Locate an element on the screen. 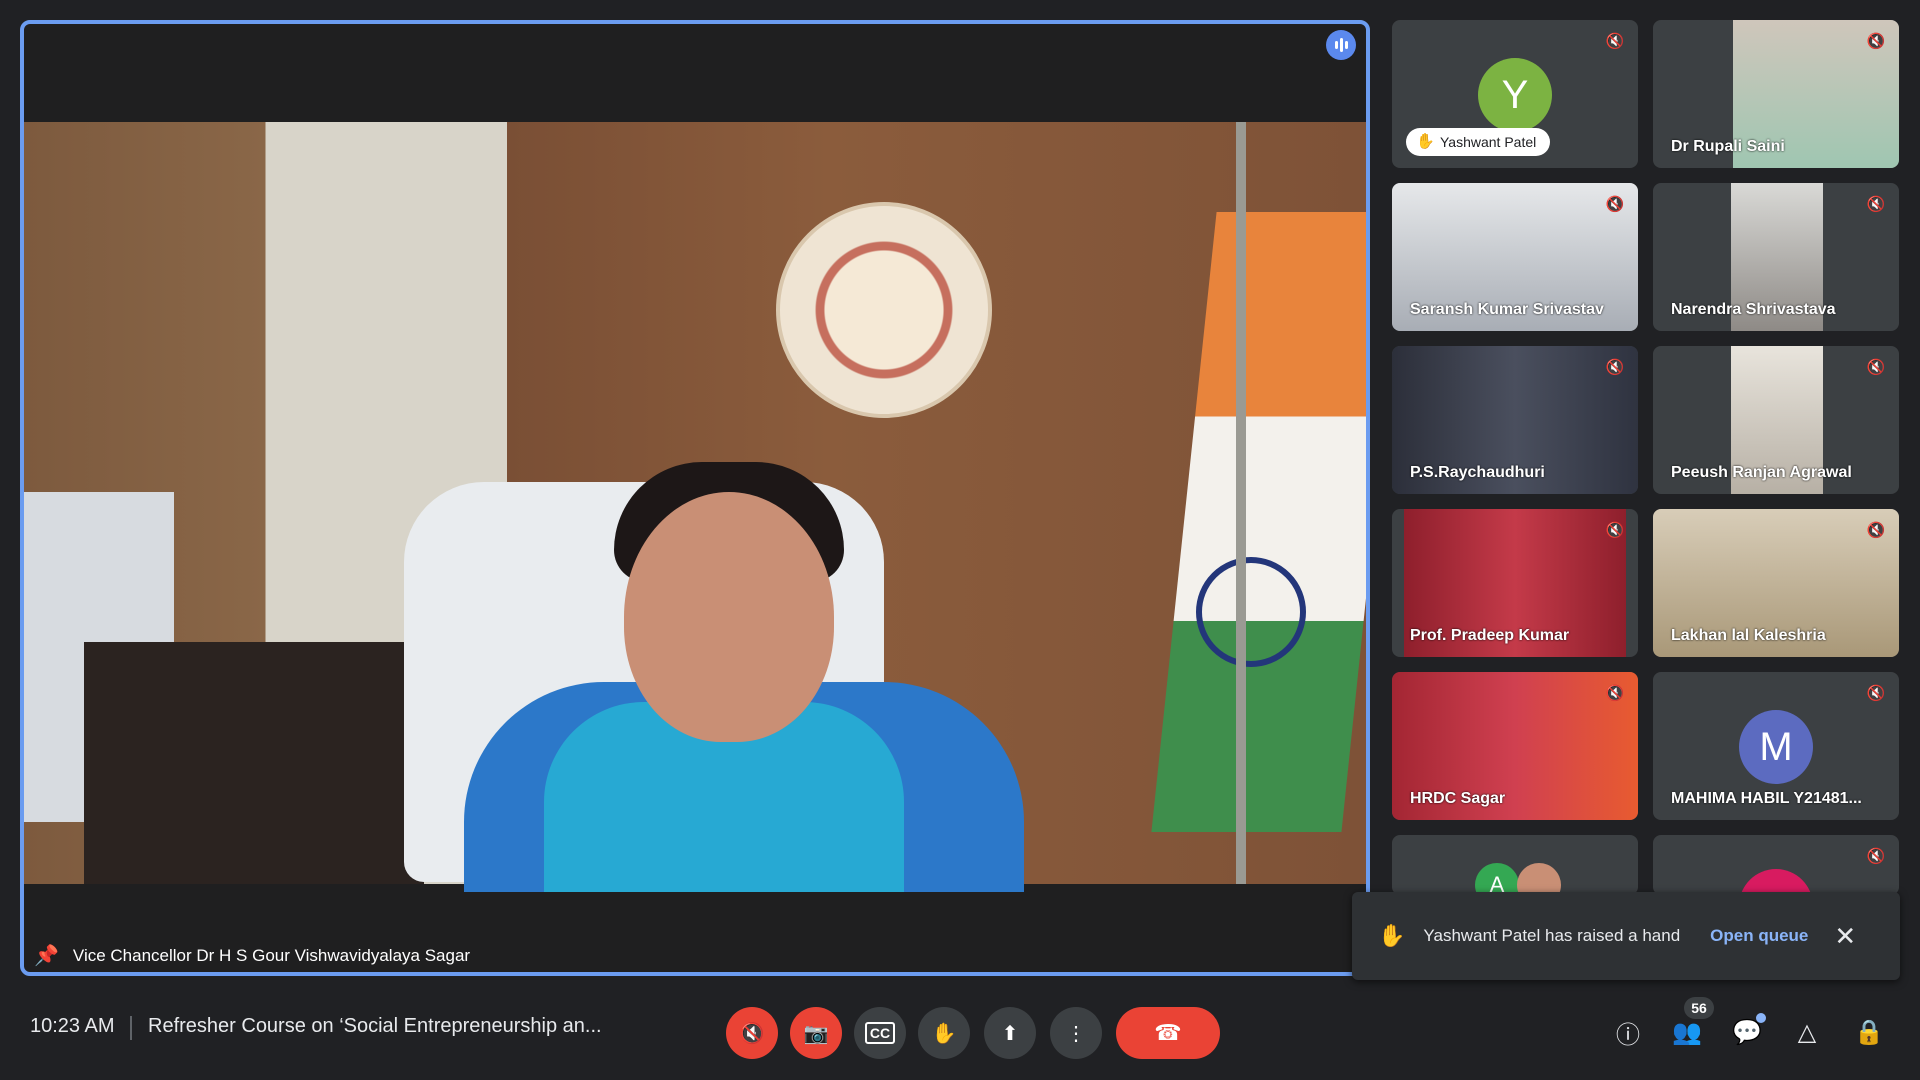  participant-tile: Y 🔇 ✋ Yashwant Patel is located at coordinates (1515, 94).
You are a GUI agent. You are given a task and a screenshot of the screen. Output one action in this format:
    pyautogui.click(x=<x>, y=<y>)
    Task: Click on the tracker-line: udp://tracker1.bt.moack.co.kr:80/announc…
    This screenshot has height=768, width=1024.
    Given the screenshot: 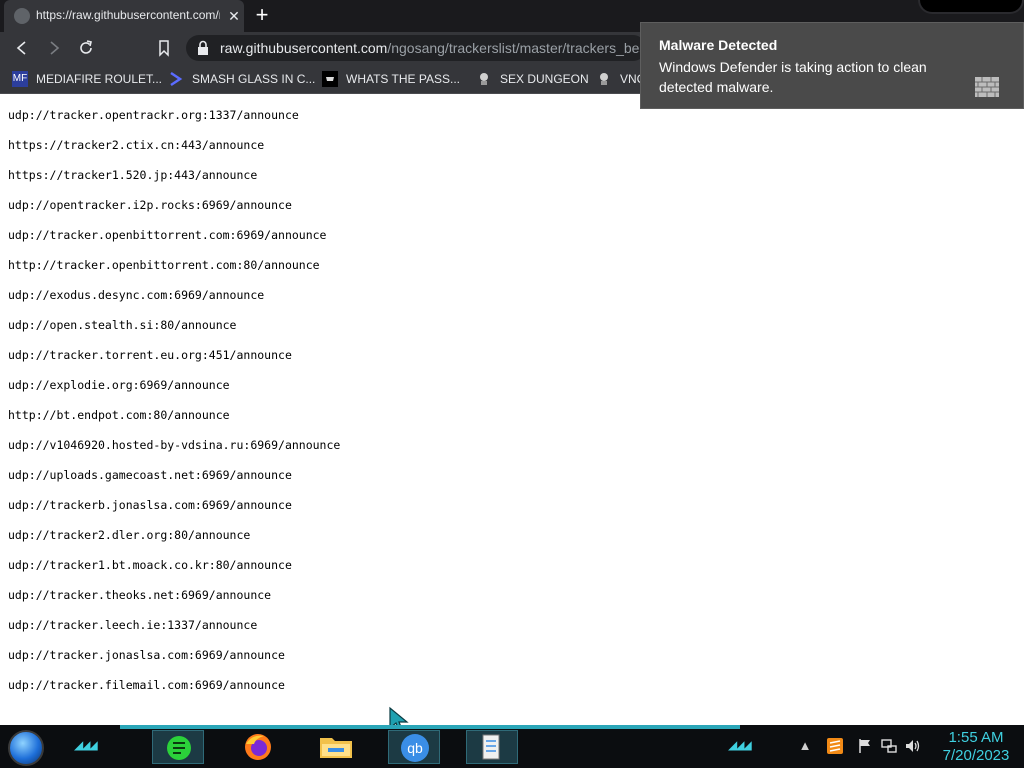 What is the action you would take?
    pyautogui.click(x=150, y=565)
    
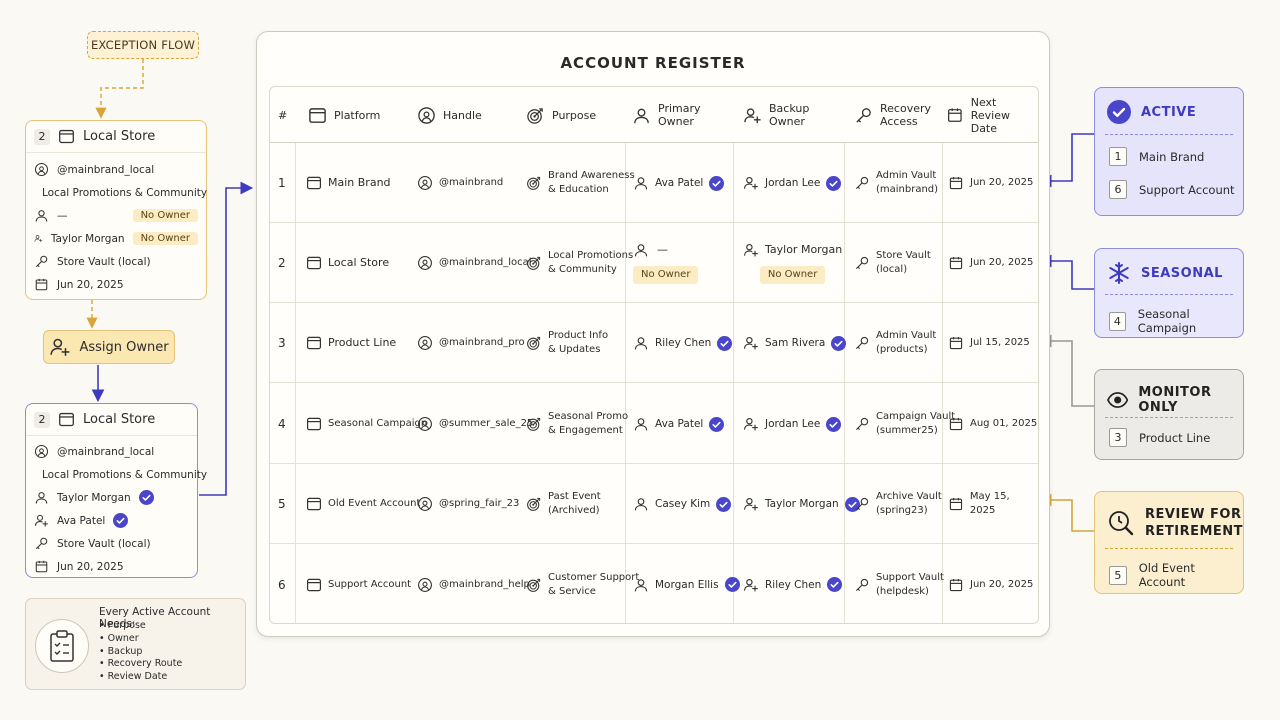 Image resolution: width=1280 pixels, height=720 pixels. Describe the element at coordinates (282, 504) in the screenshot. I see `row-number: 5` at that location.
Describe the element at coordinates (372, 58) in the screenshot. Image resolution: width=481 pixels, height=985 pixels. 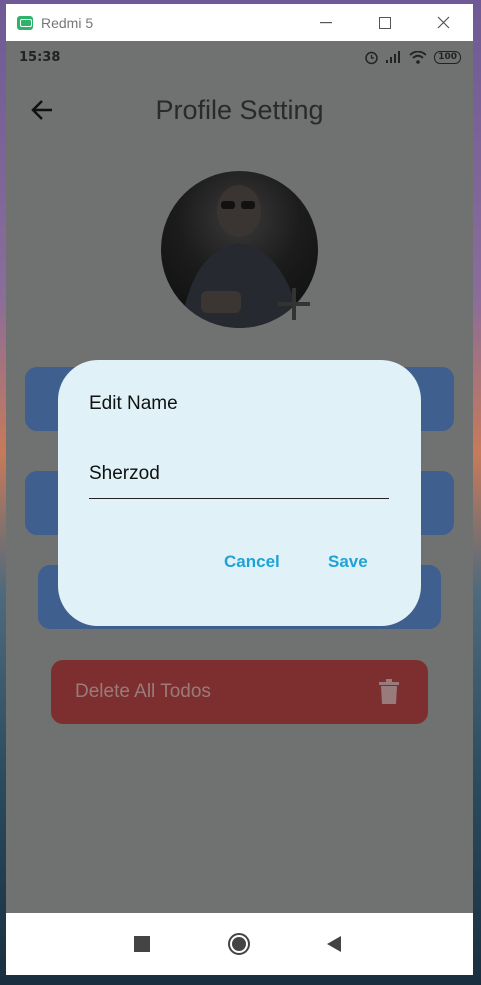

• **REQUEST**
Reproduce the part of the material that opens with the line containing "You are a GUI" and closes with the line containing "This screenshot has", including both of those lines, with nothing changed.

• **TASK SOLUTION**
You are a GUI agent. You are given a task and a screenshot of the screen. Output one action in this format:
    pyautogui.click(x=<x>, y=<y>)
    Task: Click on the tracker-line: udp://tracker1.bt.moack.co.kr:80/announc…
    This screenshot has height=768, width=1024.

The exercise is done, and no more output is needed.